Homeless Nepalis sleep in the open as monsoon rains approach

Nepalese military personnel search for bodies inside a collapsed building after Tuesday's earthquake at Charikot village, in Dolakha, Nepal. Reuters

Nepali tea shop owner Phurba Sherpa has spent four nights cramped under a tarpaulin with his wife and nine others on a school field outside Kathmandu since falling rocks triggered by an earthquake last week demolished his distant mountain village.

The Nepali government is struggling to provide shelter for more than a million people like Sherpa who were uprooted by two massive earthquakes, first on April 25 and then 17 days later.

Tens of thousands are sleeping in the open, with monsoon rains possibly little more than a fortnight away.

"I lost everything – my house, tea house and all that I owned. I am a refugee in my own country now," said the 28-year-old, one of about 120 people who made the 110-km (70 miles) trip from Tatopani, a village on the Chinese border, to the town of Thali near the capital, Kathmandu.

Sherpa said he left his village after the second quake triggered landslides that left almost no space for shelter.

"We don't have any place to go and this is not enough when it starts raining," said Sherpa, who shared the cost of the blue-and-yellow plastic sheet with three other families.
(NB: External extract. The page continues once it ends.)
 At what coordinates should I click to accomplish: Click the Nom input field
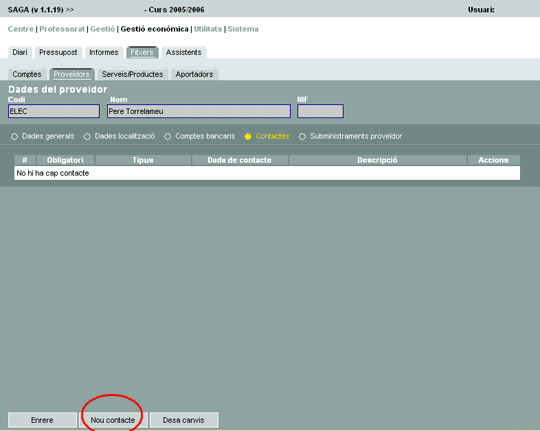199,111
Parts of Nepal have returned to relative normality since the quakes. Shops have reopened in Kathmandu, farmers are back in their fields and power lines are being reconnected.

But families such as Sherpa's making do under plastic sheets are a visible reminder of how much authorities need to do almost a month after the first quake struck. More than 8,600 were killed in Nepal's worst natural disaster on record.
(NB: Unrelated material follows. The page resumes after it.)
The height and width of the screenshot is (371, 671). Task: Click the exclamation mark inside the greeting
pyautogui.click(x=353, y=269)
Aid organizations worry about the possible spread of disease and the risk of further displacement in a country ill-equipped to help those most in need.

Nepal's government has raised $70 million of the $200 million it needs to give shelter and medical help to see the homeless through the monsoon before more permanent reconstruction work can begin.

EXPOSED TO THE ELEMENTS

The situation in Thali is mirrored across dozens of settlements throughout the Kathmandu valley and in Himalayan hamlets where the ability of state and non-government aid groups to help will be even more limited when the rains arrive.

"You will have villages that are completely cut off. The monsoon is going to change the game," said Natasha Reyes, head of Medecins Sans Frontieres' Nepal Mission.

She said downpours washing through camps could cause a rise in diarrhoea and respiratory tract illnesses, as well as cutting off remote areas from further help.

"These people are exposed to the elements. The pressure is really on," she said.

Working out of a tent in the grounds of the quake-damaged central government complex, the man in charge of the rescue and relief operation said a government fund would provide each homeless family with two bundles of corrugated iron roofing to build structures that can better withstand the three months of downpours that begin as early as June 1.

However, Nepal can only produce 8,000 bundles a day, said National Planning Commission vice-chairman Govind Raj Pokharel. It also lacks the diggers, excavators and cranes needed to clear rubble and make space for better temporary housing.

"Our production is limited. We need to procure from neighboring countries. We have approached them for help," Pokharel said.

Back in Thali, residents help new arrivals draw water at the school under overcast skies. The school has told them they must be off its land by the time it reopens at the start of June.

Kumar Pariyar, 85, arrived on Monday. Visibly weak, he said Thali was the fourth place he had been moved to since last week's quake destroyed his house.

"I came here because my relatives are here. But I don't know where to go as everything I had was destroyed in the earthquake and landslide. Maybe I have to live here until I die," he said.